Rentrée littéraire : La fashion week des libraires

La Lucarne : le roman perdu de José Saramago

Xavier S. Thomann - 01.11.2013

Livre - José Saramago - Portugal - Lisbonne


Puisque le Prix Nobel est de saison, revenons sur un livre du récipiendaire 1998 publié en septembre. Il s'agit de la Lucarne de l'écrivain portugais José Saramago. Ce beau roman a une histoire éditoriale des plus particulières. Écrit en 1953, il est refusé par une célèbre maison d'édition de Lisbonne. Redécouvert à la faveur d'un déménagement en 1989, ladite maison propose de publier l'ouvrage du désormais célèbre écrivain. Ce dernier refuse. Il faudra attendre sa mort, en 2010, pour pouvoir le découvrir. 

 

La femme de l'auteur, Pilar del Rio, revient sur l'affaire en préface. Elle résume ainsi les enjeux de cette découverte sur le tard : « Ce n'est pas une porte qui se ferme, au contraire c'est une porte qui s'ouvre toute grande, franchement, afin qu'il soit possible de lire cette oeuvre à la lumière et dans la perspective de ce que l'écrivain, encore jeune, disait déjà ».  

 

En effet, le risque avec ce type de livre c'est d'être déçu en le comparant au reste de l'oeuvre. Ce n'est pas le cas ici. La Lucarne est tout sauf un roman de second ordre. Mieux, on peut y voir la préfiguration des thèmes centraux de l'oeuvre, voire une sorte de clef pour analyser d'autres romans de Saramago. Pilar del Rio dit encore : « Claraboia (le titre original, NDLR) est la porte d'entrée à Saramago et sera une découverte pour chaque lecteur. Comme si un cercle parfait se refermait. Comme si la mort n'existait pas ». 

 

Mais venons-en au livre lui-même. La Lucarne est un roman foisonnant, à travers l'immersion dans la vie des différentes familles d'un immeuble lisboète. Dans un pays encore sous le coup de la dictature et victime d'une situation économique peu florissante, les problèmes financiers sont le lot de tous les habitants de l'immeuble, quel que soit leur activité ou leur statut. Chacun fait face aux difficultés quotidiennes à sa manière. C'est un immeuble où se côtoient un ouvrier, un artisan, un représentant de commerce et des employées, sans oublier une femme entretenue qui alimente les ragots entre les étages. 

 

En d'autres termes, il y a une forte dimension sociale. C'est peut-être de là que sont venues les réticences de l'éditeur. Qu'importe. Le romancier déploie les vies des habitants de l'immeuble progressivement : au fil de l'intrigue, des liens, ténus ou forts, se nouent entre les différents étages, entre les différents habitants.
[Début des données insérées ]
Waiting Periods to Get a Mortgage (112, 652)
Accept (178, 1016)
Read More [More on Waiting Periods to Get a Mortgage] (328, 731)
Au milieu des petits et grands drames des vies ordinaires, on trouve un alter ego de l'auteur en la personne d'Abel, un jeune homme qui loue une chambre à un cordonnier philosophe et sa femme. 

 

Comme son personnage, l'auteur observe, se permet quelquefois de juger, comme quand l'ironie transparaît : « Il n'avait pas beaucoup d'idées, mais celles qu'il avait étaient définitives ». Il se contente de constater les tiraillements de ces femmes et de ces hommes qui traversent tous une crise personnelle. Par exemple, Emilio aimerait bien quitter sa femme avec qui il ne s'entend plus depuis longtemps. Pourtant, il n'en fait rien : son sentiment de responsabilité et de culpabilité vis-à-vis de son fils va croissant avec ce désir de partir. 

 

 

À la qualité psychologique du livre, il faut ajouter sa dimension poétique, qui se traduit par une grande finesse d'expression. Saramago ne se laisse jamais aller à trop en dire. Ce qui n'équivaut par pour autant à une quelconque sècheresse. « Le paysage ne changeait jamais, mais elle ne le trouvait monotone que les jours d'été obstinément bleus et lumineux où tout est évident et définitif. Un matin de brouillard comme celui-ci, un brouillard léger qui n'obstruait pas totalement la vue, recouvrait la ville d'imprécision et de rêve. Isaura savourait tout cela. » 

 

Cette finesse permet aussi la transition d'un personnage à un autre, d'une intrigue à une autre avec une aisance remarquable, sans aucun effet de confusion. Au final, un tableau d'une grande force littéraire de personnages ordinaires, tour à tour médiocres, mesquins et extraordinaires.